Étranglement, insultes racistes, claques... Thays témoigne du harcèlement scolaire subi au collège

"Aujourd'hui, ça va beaucoup mieux" pour Thays mais ce lycéen veut alerter sur le harcèlement qu'il a vécu lorsqu'il était âgé de 10 et 11 ans. Sur BFMTV, il explique "avoir repris une scolarité normale", s'être "fait des amis" après avoir été victime de harcèlement.
Aujourd'hui âgé de 15 ans, il veut "partager (s)on histoire", avec un objectif: "montrer" à des enfants victimes de tels faits qu'"on peut s'en sortir et que ça ne détruit pas pour toujours". "Il faut en parler, ne pas rester seul dans son coin, car ce n'est pas comme ça que ça va se régler", conseille Thays sur BFMTV ce lundi 1er décembre.
"Dans les couloirs, on me donnait des claques dans la tête, on me touchait les cheveux en disant que c'était de la moquette, on m'insultait"; se remémore l'adolescent sur notre antenne.
Il se souvient que trois élèves "l'ont violemment attrapé le bras", ce qui a "touché sa coiffe des rotateurs". Autre exemple, il raconte avoir été "étranglé" dans le bus après les cours. "Heureusement, une amie était là et a prévenu un adulte", poursuit Thays. Ce dernier explique aussi qu'il était pris pour cible "par rapport à (s)a couleur de peau", raison pour laquelle il a été la cible de "beaucoup d'insultes racistes".
Deux dépôts de plainte classés sans suite
Sur BFMTV, la mère de Thays déplore que "les harceleurs soient restés au sein de l'établissement" alors que son enfant "a dû quitter l'établissement". Regrettant se retrouver "seule et démunie", elle estime que "déscolariser Thays était la seule solution". "C'est pas normal, c'est la double peine, ça ne devrait plus exister", poursuit la mère de Thays sur notre antenne.
Elle regrette aussi le rôle des parents des élèves harceleurs qui sont "venus devant notre domicile nous dire 'nous, on vote Front national, on ne veut pas que notre fils soit au contact de votre fils qui est noir'". La mère de Thays regrette "n'avoir eu aucun rendez-vous" avec les responsables de l'établissement, la justice ou l'inspection académique.
"Le maire de la ville de ce collège a dit qu'à son niveau il ne pouvait rien faire", poursuit-elle, précisant que deux dépôts de plainte ont été classés sans suite car les auteurs des faits étaient âgés de moins de 13 ans et n'avaient donc pas de responsabilité pénale.
En novembre dernier, le ministère de l'Éducation nationale a annoncé que 282 élèves harceleurs en élémentaires ont été changés d'école entre 2023 et 2025. Selon l'association de lutte contre le harcèlement Marion la main tendue, 17% des élèves ont été victimes de harcèlement et 7% sont identifiés comme auteurs.
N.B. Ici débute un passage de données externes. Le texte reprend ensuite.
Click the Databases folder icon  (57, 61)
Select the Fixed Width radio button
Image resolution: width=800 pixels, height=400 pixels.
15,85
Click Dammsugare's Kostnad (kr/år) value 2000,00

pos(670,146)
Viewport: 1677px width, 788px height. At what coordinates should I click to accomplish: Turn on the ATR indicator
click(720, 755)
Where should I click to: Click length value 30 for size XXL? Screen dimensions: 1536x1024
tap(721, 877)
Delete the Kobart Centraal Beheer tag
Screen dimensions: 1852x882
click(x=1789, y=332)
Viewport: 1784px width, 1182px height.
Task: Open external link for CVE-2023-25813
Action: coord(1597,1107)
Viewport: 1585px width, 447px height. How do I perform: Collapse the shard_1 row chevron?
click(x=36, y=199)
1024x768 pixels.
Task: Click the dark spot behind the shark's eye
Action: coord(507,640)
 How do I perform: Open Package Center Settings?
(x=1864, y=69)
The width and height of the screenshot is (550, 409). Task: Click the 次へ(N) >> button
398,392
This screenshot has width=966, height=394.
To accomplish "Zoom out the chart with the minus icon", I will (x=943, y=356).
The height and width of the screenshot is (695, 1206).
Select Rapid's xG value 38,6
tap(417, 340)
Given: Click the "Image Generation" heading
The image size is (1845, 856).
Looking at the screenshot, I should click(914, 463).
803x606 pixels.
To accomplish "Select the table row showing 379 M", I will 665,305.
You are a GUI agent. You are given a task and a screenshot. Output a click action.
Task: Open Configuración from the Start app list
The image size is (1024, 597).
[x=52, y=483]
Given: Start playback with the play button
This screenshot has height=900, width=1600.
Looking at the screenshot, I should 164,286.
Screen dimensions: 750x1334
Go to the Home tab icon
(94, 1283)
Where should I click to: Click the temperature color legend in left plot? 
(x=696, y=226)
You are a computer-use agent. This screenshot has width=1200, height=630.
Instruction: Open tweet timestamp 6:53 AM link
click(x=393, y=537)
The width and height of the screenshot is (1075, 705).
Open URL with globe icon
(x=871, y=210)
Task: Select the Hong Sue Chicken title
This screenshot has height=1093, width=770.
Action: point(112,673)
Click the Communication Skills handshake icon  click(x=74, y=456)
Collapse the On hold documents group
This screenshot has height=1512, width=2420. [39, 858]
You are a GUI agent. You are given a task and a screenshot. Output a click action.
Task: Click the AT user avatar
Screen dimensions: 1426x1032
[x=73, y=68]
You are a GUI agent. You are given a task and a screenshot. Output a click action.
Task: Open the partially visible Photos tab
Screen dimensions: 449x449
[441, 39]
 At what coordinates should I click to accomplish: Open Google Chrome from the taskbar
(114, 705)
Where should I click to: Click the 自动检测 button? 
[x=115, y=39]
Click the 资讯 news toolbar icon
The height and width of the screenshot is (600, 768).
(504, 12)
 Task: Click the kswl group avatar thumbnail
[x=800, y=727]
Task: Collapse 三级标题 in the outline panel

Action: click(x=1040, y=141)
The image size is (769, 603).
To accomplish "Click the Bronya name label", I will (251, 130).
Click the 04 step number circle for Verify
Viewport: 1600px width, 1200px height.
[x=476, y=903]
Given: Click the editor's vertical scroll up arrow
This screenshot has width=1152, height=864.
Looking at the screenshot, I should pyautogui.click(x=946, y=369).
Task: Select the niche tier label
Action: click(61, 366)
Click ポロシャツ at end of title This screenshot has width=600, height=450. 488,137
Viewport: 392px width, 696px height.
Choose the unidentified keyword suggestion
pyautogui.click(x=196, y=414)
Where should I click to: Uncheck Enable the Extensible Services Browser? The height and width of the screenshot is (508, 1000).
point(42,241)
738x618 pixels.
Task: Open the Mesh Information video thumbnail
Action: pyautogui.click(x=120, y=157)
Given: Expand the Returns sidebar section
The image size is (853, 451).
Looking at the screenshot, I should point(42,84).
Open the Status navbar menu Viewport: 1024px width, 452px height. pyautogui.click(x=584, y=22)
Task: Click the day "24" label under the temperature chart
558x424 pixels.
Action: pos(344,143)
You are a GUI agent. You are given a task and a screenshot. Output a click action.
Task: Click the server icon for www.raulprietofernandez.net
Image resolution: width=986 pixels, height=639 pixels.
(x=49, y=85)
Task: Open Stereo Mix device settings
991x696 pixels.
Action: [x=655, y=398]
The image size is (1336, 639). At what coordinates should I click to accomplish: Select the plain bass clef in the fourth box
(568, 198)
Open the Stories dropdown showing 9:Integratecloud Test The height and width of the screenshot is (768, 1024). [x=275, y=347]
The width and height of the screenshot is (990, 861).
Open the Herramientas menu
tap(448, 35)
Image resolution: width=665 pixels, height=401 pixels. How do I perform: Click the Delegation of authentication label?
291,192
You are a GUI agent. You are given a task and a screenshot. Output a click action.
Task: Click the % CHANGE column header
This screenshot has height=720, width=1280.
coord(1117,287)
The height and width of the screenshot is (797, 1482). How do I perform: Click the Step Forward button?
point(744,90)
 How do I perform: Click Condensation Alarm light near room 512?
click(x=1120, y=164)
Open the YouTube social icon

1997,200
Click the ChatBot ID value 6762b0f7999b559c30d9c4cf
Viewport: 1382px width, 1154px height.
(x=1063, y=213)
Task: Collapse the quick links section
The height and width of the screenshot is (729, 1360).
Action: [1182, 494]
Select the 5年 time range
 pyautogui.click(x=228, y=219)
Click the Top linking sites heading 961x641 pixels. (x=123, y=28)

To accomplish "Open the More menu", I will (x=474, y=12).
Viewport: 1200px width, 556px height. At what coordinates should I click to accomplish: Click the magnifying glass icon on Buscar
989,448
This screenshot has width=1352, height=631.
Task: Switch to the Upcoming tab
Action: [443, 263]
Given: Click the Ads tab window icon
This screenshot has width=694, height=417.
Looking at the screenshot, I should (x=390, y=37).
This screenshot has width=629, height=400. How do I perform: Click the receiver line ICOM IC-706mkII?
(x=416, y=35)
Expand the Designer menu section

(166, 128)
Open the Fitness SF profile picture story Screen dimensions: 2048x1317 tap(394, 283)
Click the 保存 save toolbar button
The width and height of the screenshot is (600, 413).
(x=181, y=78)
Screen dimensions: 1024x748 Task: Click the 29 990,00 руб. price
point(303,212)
Parmi ces harceleurs, deux sur trois ont eux-mêmes été harcelés, et 60% des auteurs déclarent n'avoir jamais été sanctionnés.
3018: numéro unique contre le harcèlement
Le 3018 est le numéro national contre toutes les formes de harcèlement, y compris cyberharcèlement, concernant les jeunes, enfants et adolescents. Gratuit, anonyme et confidentiel, il est ouvert aux élèves, parents et professionnels 7 jours sur 7, de 9 heures à 23 heures pour tout renseignement ou signalement. Une application mobile est aussi disponible.